TASK STATEMENT –
Answer these questions from the abstract on the Paris smoke plume below:
(a) On what date did the smoke plume cover a significant part of the Paris area?
(b) How far south of Paris did the automatic N2 Raman lidar operate?
(c) What particle depolarization ratio was found for the fire smoke aerosol layer?

Abstract

Abstract. A smoke plume, coming from an accidental fire in a textile warehouse in the north of Paris, covered a significant part of the Paris area on 17 April 2015 and seriously impacted the visibility over the megalopolis. This exceptional event was sampled with an automatic N2 Raman lidar, which operated 15 km south of Paris. The industrial pollution episode was concomitant with the long-range transport of dust aerosols originated from the Sahara, and with the presence of an extended stratus cloud cover. The analysis of the ground-based lidar profiles therefore required the development of an original inversion algorithm, using a top-down aerosol optical thickness matching (TDAM) approach. This study is, to the best of our knowledge, the first lidar measurement of a fresh smoke plume, emitted only a few hours after an accidental warehouse fire. Vertical profiles of the aerosol extinction coefficient, depolarization ratio, and lidar ratio are derived to optically characterize the aerosols that form the plume. We found a lidar ratio close to 50±10 sr for this fire smoke aerosol layer. The particle depolarization ratio is low, ∼1±0.1 %, suggesting the presence of either small particles or spherical hydrated aerosols in that layer. A Monte Carlo algorithm was used to assess the uncertainties on the optical parameters and to evaluate the TDAM algorithm.

SUPPLIED ENTRIES –
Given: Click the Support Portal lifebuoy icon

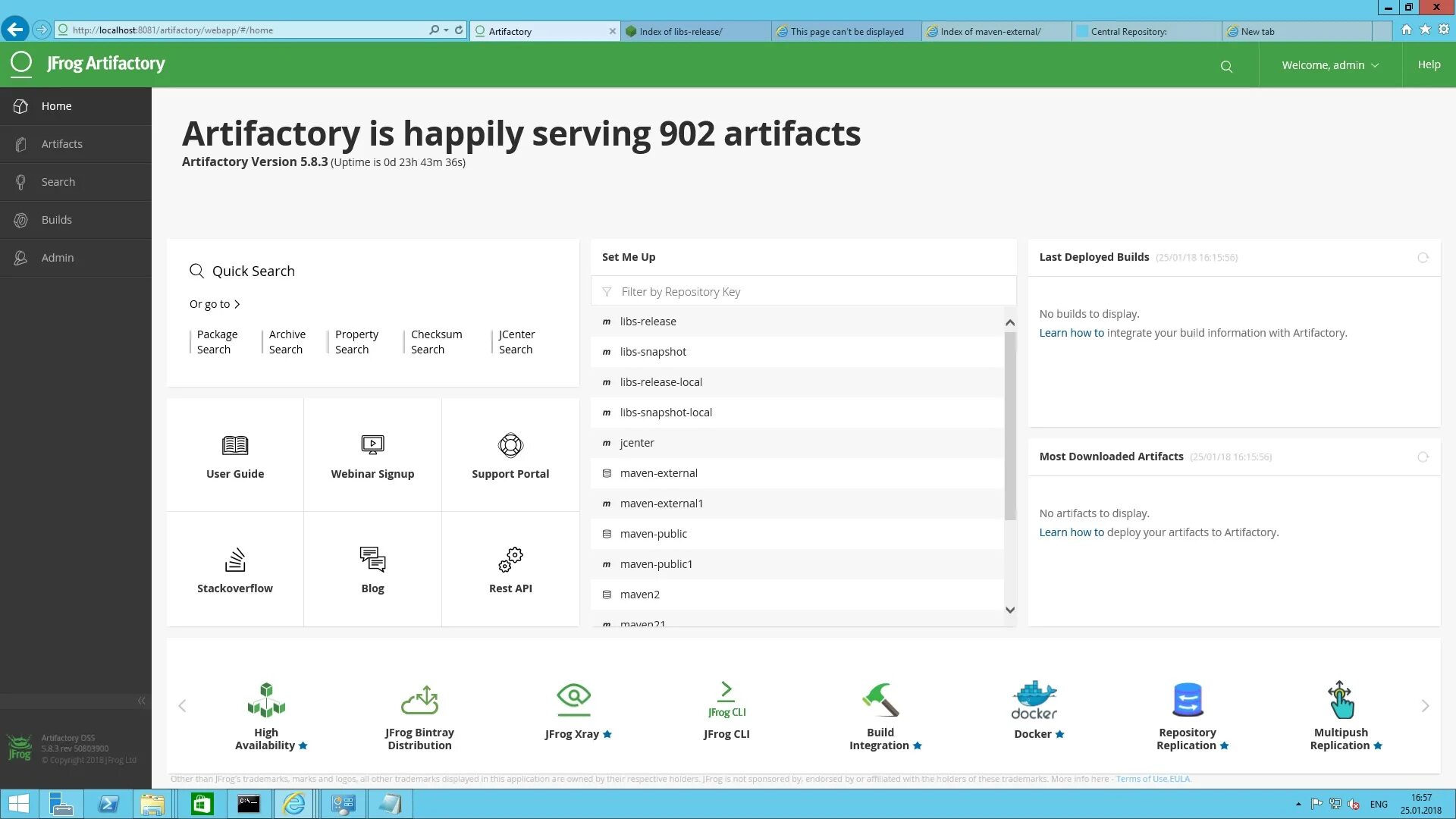Looking at the screenshot, I should (510, 445).
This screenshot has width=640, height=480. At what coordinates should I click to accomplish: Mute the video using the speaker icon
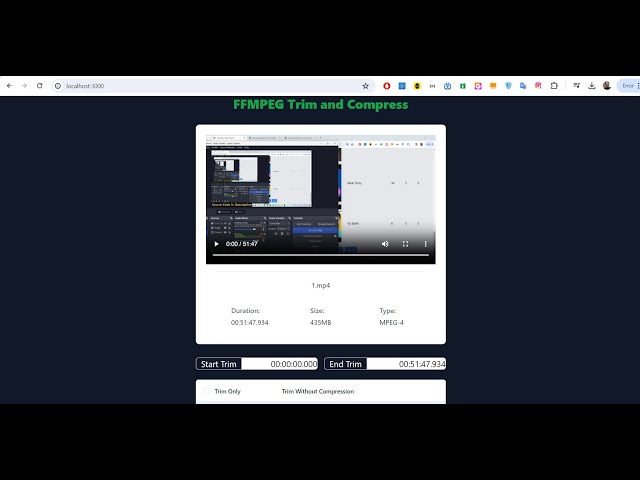tap(385, 244)

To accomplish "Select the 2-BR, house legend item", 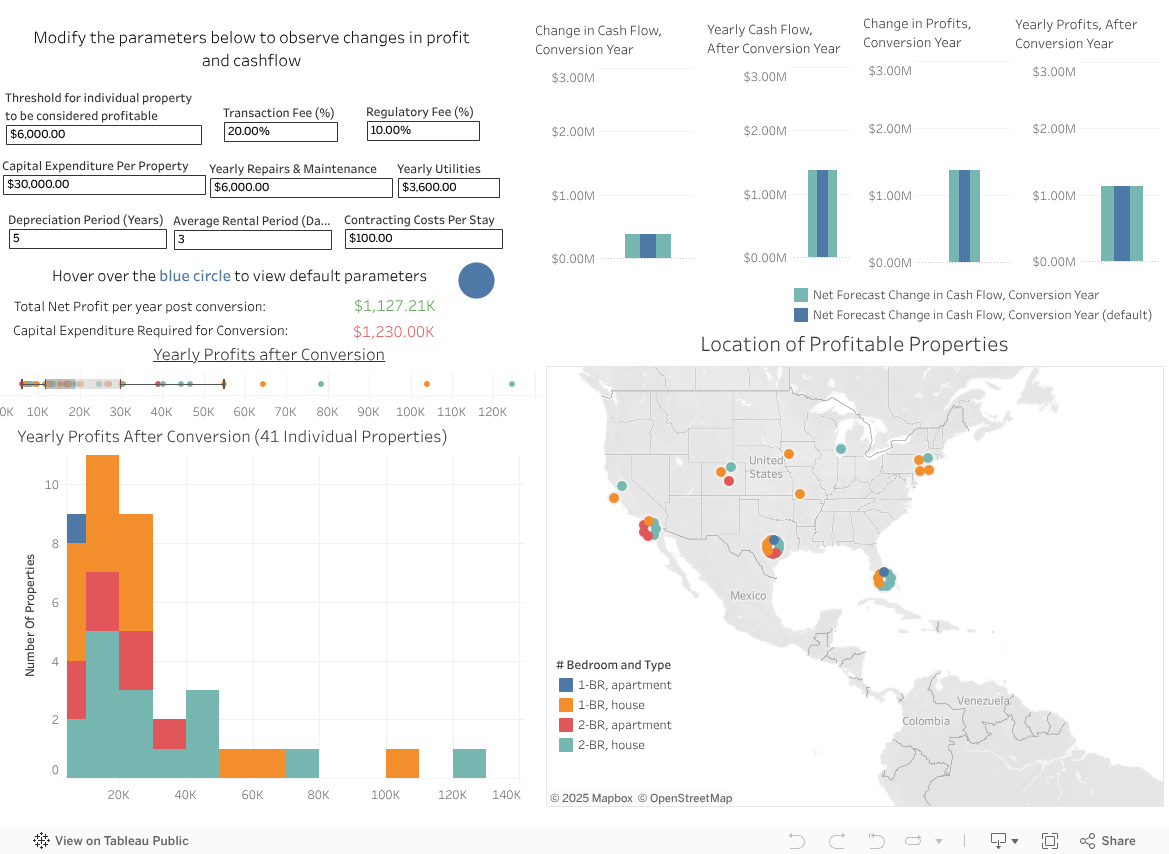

RESPONSE TO THIS TASK –
(a) 17 April 2015
(b) 15 km
(c) About 1 ± 0.1 %